The findings raise an obvious question: if abnormal sleep brainwaves predict dementia, could fixing the sleep fix the brain? The researchers are cautious. Leng noted that earlier studies found treating sleep disorders can change sleep-related brainwave patterns, but that does not prove it alters dementia trajectory.
"Better body management, such as lowering body mass index and increasing exercise to reduce the likelihood of apnea, may have an impact," said first author Haoqi Sun, PhD, assistant professor of neurology at Beth Israel Deaconess Medical Center, who developed the model. "But there's no magic pill to improve brain health."
That is an honest assessment. Sleep interventions might improve brainwave architecture, but whether that translates to reduced dementia incidence is an unanswered question requiring prospective trials. The current study is observational — it identifies an association, not a cause.
What remains uncertain
Several caveats apply. The model was trained and tested on data from five studies, but all participants came from research cohorts, which tend to be healthier and more educated than the general population. Whether the same brain-age signal performs equally well in more diverse groups is untested. The 13 EEG features the model uses are well-established in sleep neuroscience, but how they interact to produce the brain-age estimate is not fully transparent — a common trade-off with machine-learning approaches.

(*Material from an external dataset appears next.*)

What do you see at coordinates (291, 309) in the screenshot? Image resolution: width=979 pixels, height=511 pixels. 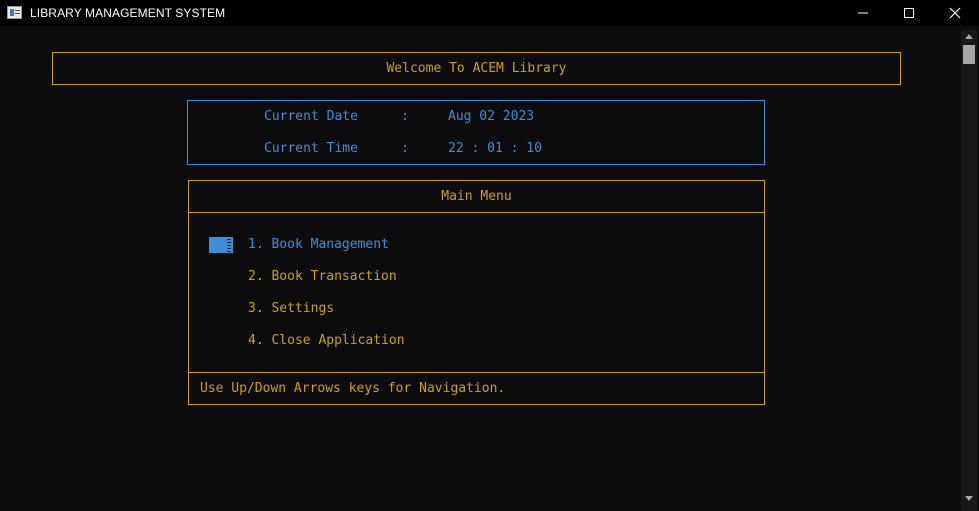 I see `menu-item-settings: 3. Settings` at bounding box center [291, 309].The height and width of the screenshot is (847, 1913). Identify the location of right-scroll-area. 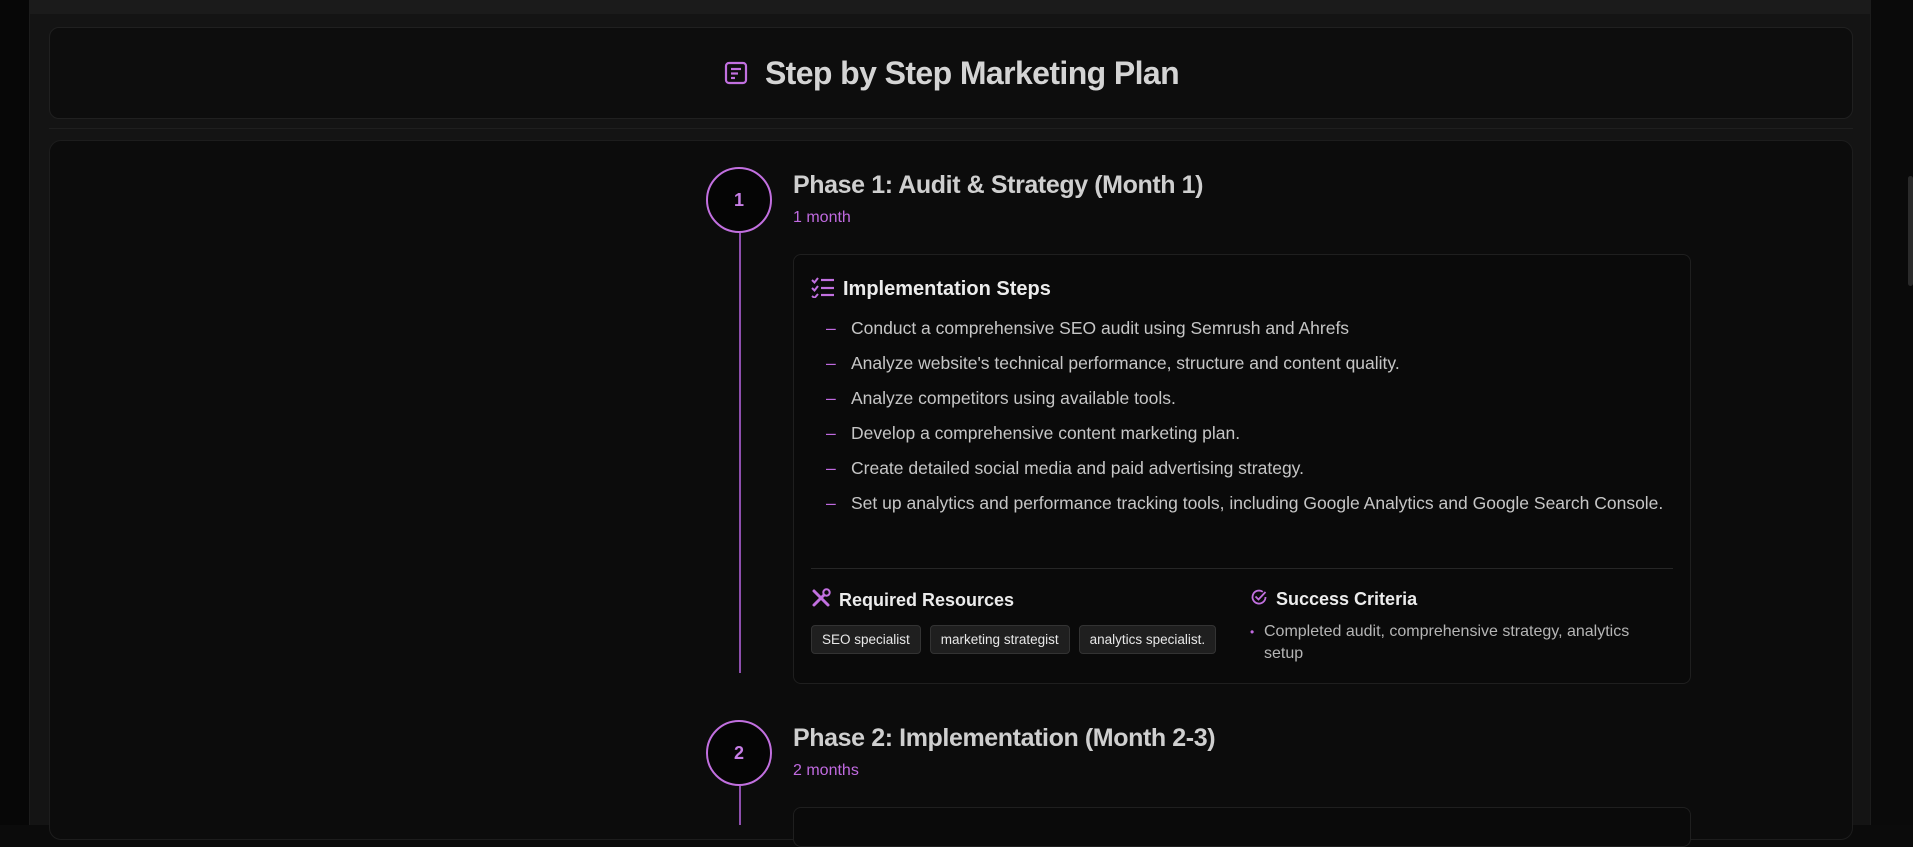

The follow-up periods also varied substantially across the five cohorts. And while the model controlled for genetic risk, it used APOE status as a covariate rather than stratifying by it, so we do not know whether the brainwave signal is equally predictive across genetic risk groups.
Still, the scale of the study — 7,000 participants, five independent cohorts, up to 17 years of follow-up — gives the results weight that smaller studies could not provide. And the fact that brain age predicted dementia where conventional sleep metrics did not suggests the model is capturing something genuinely new.